Accept your limitations – with a country as vast as China, it’s impossible to do justice to the massive array of things to see and do on single family holidays. Hong Kong is a must-see, but lesser-known cities such as Tianjin (with the Huangyaguan Pass – a less touristy entry point to The Great Wall than Badalang) and Guangzhou (famous for its incredible markets and shopping) have their own distinct charms.
Start with the capital Beijing, cultural and historical centre of China. Its Temple of Heaven, a huge park and palace complex, is a great place to begin the day – the earlier the better if you want to watch locals performing tai chi and karate. Beijing Zoo is an old favourite, especially for its panda house. For people-watching and kite-flying, head to Tiananmen Square. The Forbidden City, a city complex that housed China’s emperors for more than 500 years, is packed with treasures to gawp at, including dragons, phoenixes, lions and flying horses, but also space to run around in. Afterwards, escape the crowds by heading to Beihai Park, former imperial pleasure garden, where you can grab an ice-cream and take a pedal-boat on the lake. The UNESCO World Heritage listed Summer Palace is another welcome respite from central Beijing; built as the emperors’ summer residence, it’s great for picnics.
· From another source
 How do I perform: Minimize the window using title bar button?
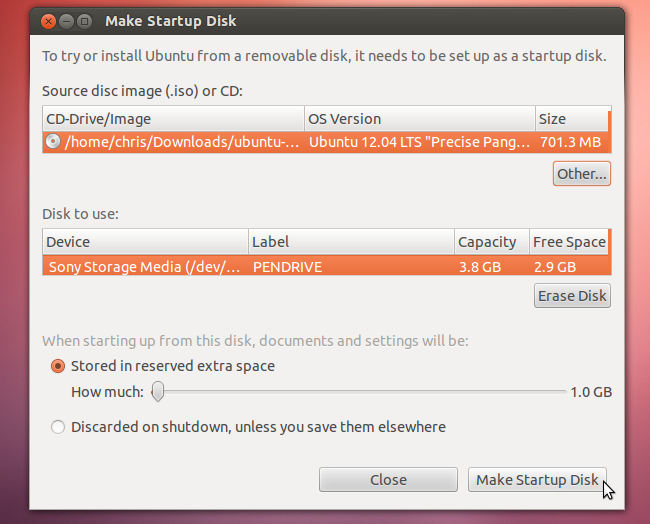66,20
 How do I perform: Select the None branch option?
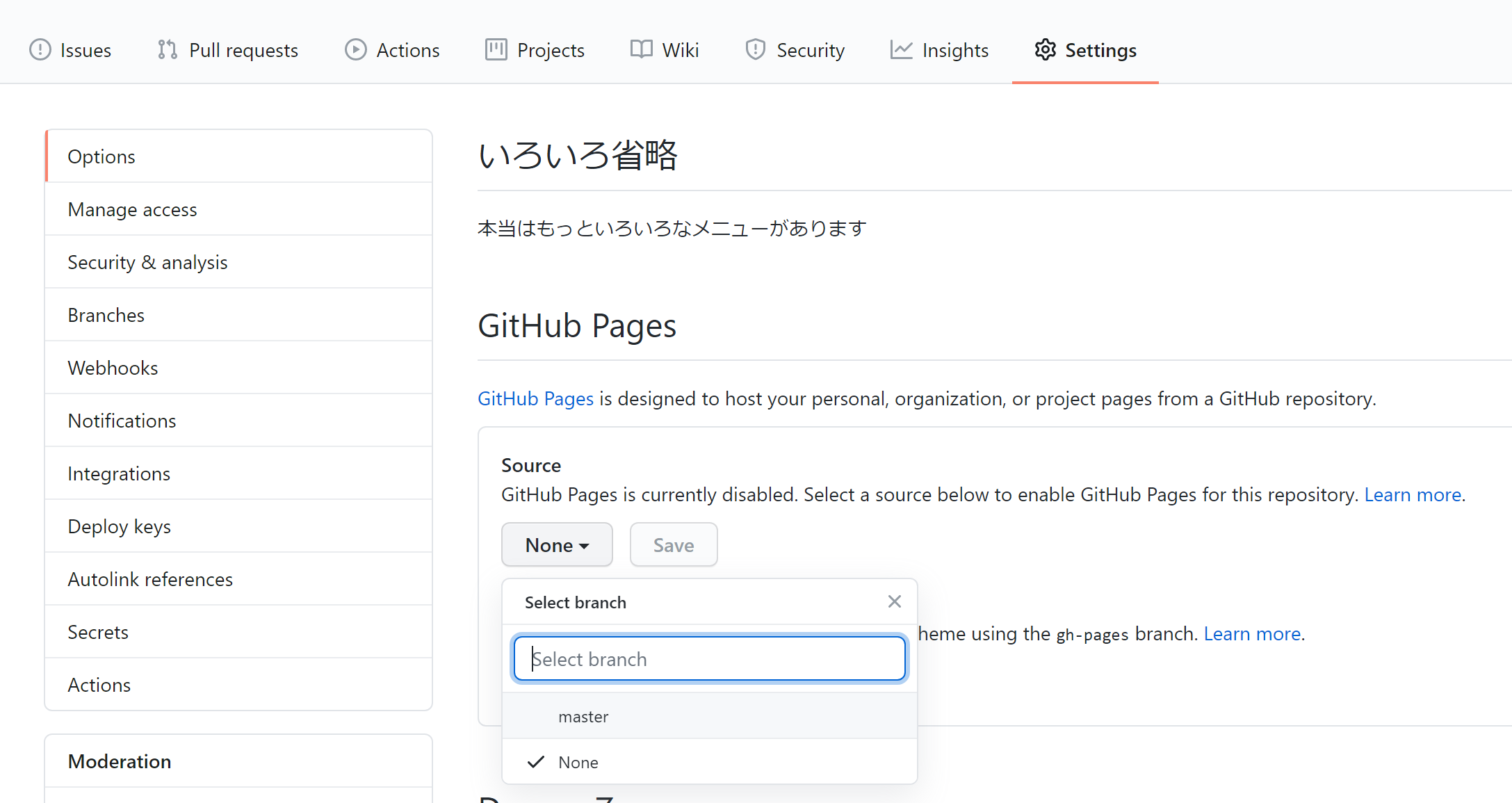(578, 762)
Take the bus to the Badaling Pass about 90km from Beijing, a good if touristy place to view the Great Wall – the cable-car saves little legs. Make sure to take food and water.
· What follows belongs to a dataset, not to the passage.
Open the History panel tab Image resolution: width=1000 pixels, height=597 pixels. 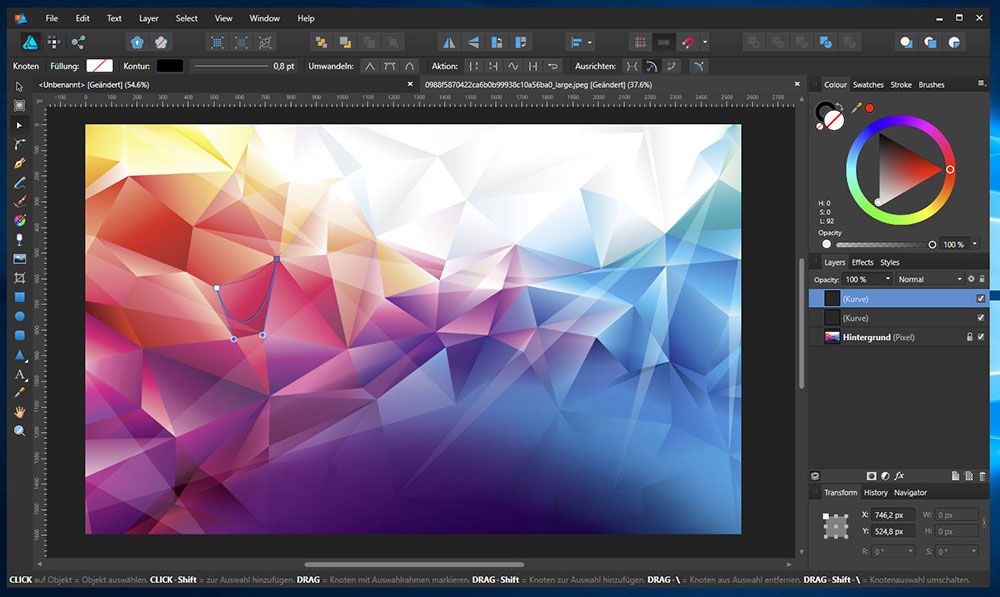click(x=875, y=492)

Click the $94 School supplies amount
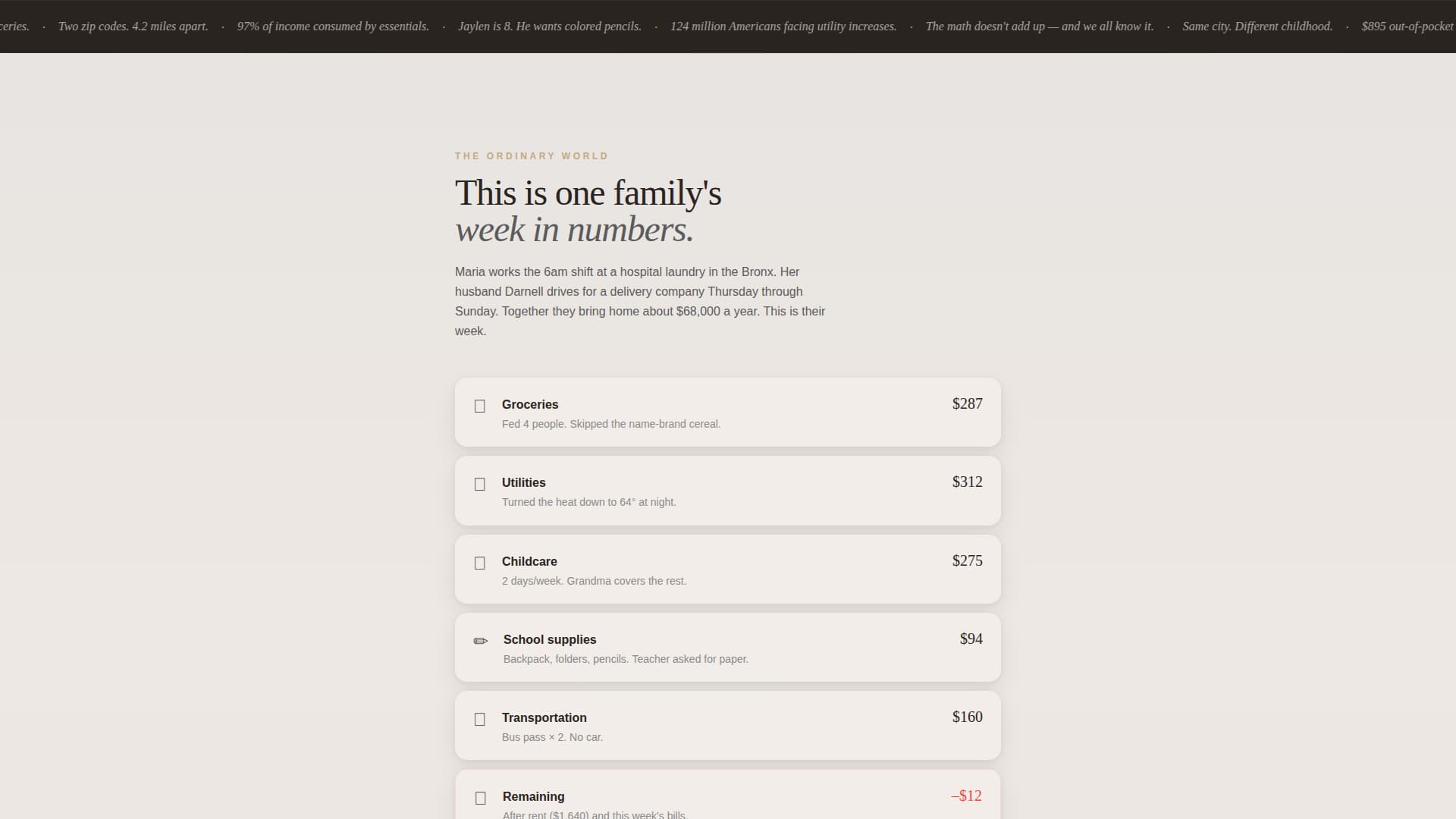[x=970, y=639]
For more on visiting the Chinese capital and the Great Wall, see our feature An Insider Guide to Beijing with Kids.
Don't be daunted by Shanghai – despite or perhaps because of its size (18 million souls), it has plenty to keep families happy, including the Shanghai Disney Resort, Happy Valley theme park, the Ocean Aquarium and the drive-through Wild Animal Park (the latter has plenty of green space to run around in – a boon in a place where grass in parks is zealously protected). The Bund, old Shanghai's colonial riverside, has dozens of historical buildings; get there early to see locals performing tai chi. Short cruises along the Huangpu River give the chance to get an overview of Shanghai without having to cajole, bribe and beg kids to keep up, or whizz to the 88th floor of the Jin Mao Tower for great views. For fresh air, head to Century Park to join locals picnicking or to Yu Gardens in Old Town, where the restored buildings and gardens get packed to the brim with tourists but provide a diversion from the urban jungle. See the famous Shanghai Acrobats (evening performances only).
Make the short flight (75 minutes) from Beijing to Xi’an to see the Terracotta Army and Horses – 7,000 life-size pottery soldiers, horses, chariots and weapons arranged in battle beneath an enormous hangar-like building. Xi’an itself is still surrounded by its city wall, which you can tour in a chauffeured golf buggy.